Donald Trump doesn’t think languages other than English belong in the US. During his 2016 presidential campaign, he criticized Jeb Bush for speaking “Mexican,” because “this is America.” He also wants people’s English-speaking skills to determine whether they get to move to the United States.
It is true that many immigrants to the US may not speak English well upon arrival. It is true that that can make it harder for them to work and succeed in the country. It is also true, though, that they will inevitably pick it up. Does country of origin make a difference in their ability to do so? Trump would like a stricter immigration policy on countries he thinks are “shitholes,” in part because he doesn’t think they’ll fit in. He thinks immigrants should be from rich, Western countries like Norway. We can test the idea that immigrants from certain places assimilate better by breaking down English improvement by country.
Quartz analyzed US census data to find out to see how immigrants improve in English, focusing on people who arrived between 1995 and 2000, and measuring the self-reported change in their English ability from 2000 to 2015. There, the biggest gain of all is among the small group of immigrants from Cape Verde—a poor African nation that surely Trump does not believe is “like Norway.”
A number of other things about that chart present a surprising picture of immigration. Many of the fastest-learning nationalities atop the chart are not from wealthy countries of origin. Sudan and Somalia are all among the top learners, even though Trump dismissed immigrants from Africa. And the numbers for Mexico improved greatly, contradicting the long-held idea that Mexican immigrants form exclusive, Spanish-speaking enclaves and don’t interact in English.
The chart above only measures improvement, not actual skill level. But the overall trend shows high levels of English-language proficiency are achieved over time. In 2000, 53% of the immigrants who arrived in the five years prior spoke English “well,” “very well,” or only spoke English. Fifteen years later, in 2015, that proportion had risen to 71%. During that same time, the proportion who said they “do not speak English” fell from 17% to just 9%.

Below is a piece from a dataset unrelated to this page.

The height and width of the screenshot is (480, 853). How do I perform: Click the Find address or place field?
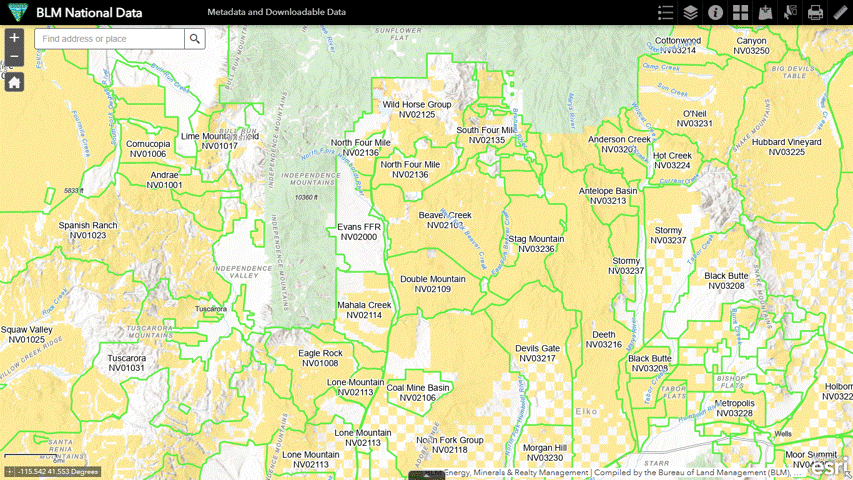[110, 39]
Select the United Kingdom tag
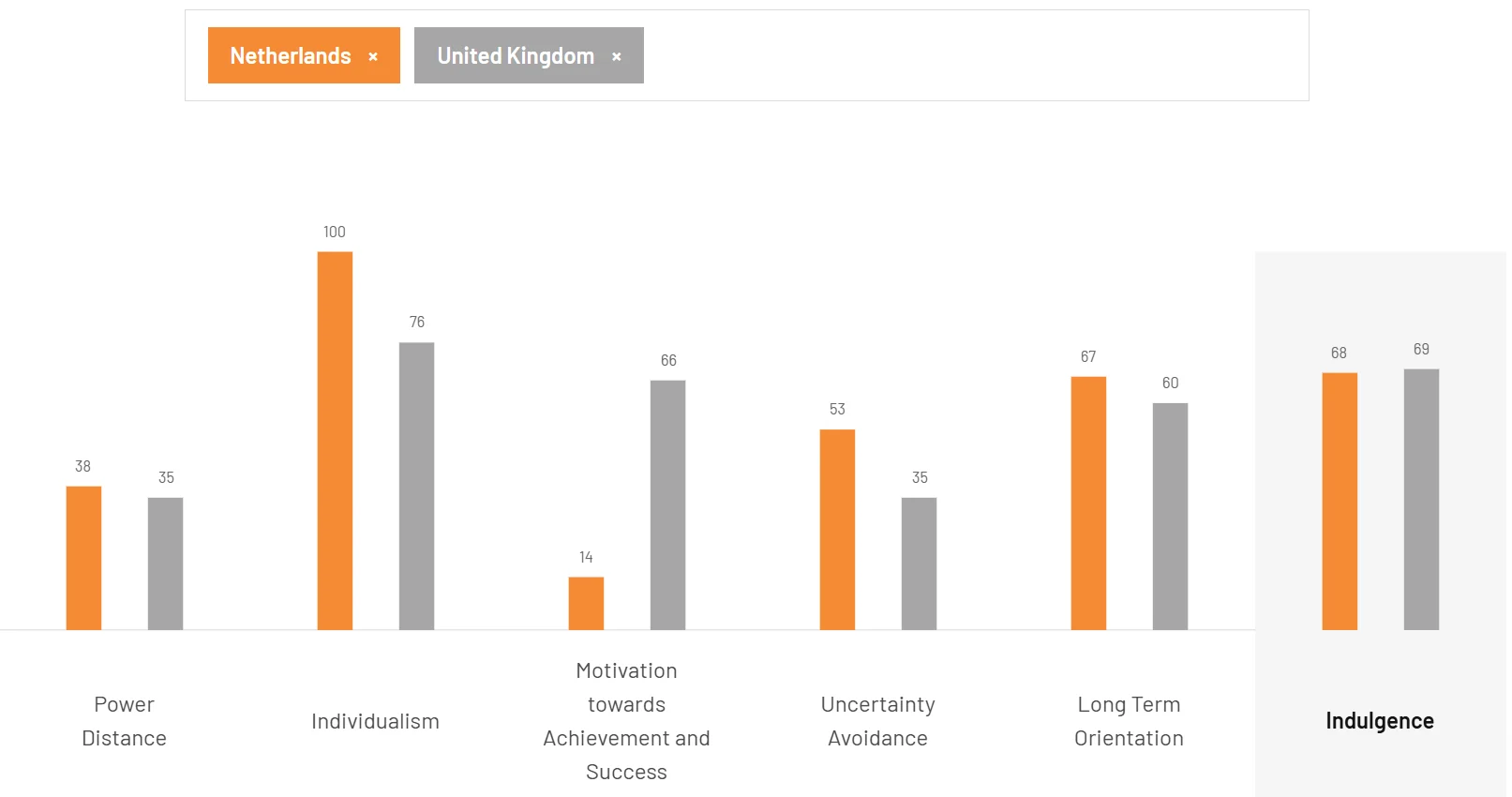The height and width of the screenshot is (797, 1512). tap(514, 56)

The census allows us to break down immigrants by their native language, too. This also provides some counter-intuitive results.

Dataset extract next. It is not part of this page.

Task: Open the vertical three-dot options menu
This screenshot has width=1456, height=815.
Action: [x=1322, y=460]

For one thing, it challenges some ideas about how easy it is for people who speak certain languages to learn English, and vice versa. Japanese is considered one of the hardest languages for English-speakers to learn, but this chart shows that Japanese-speaking immigrants to the US improved their English at an impressive rate. It is also suggests that there is something about eastern European immigrants that makes them particularly good at learning English. Many languages belonging to the Serbo-Croatian and Slavic families are high on the list.
Overall, the data suggest that speakers of just about any kind of language improve in English with a few years’ time in the United States.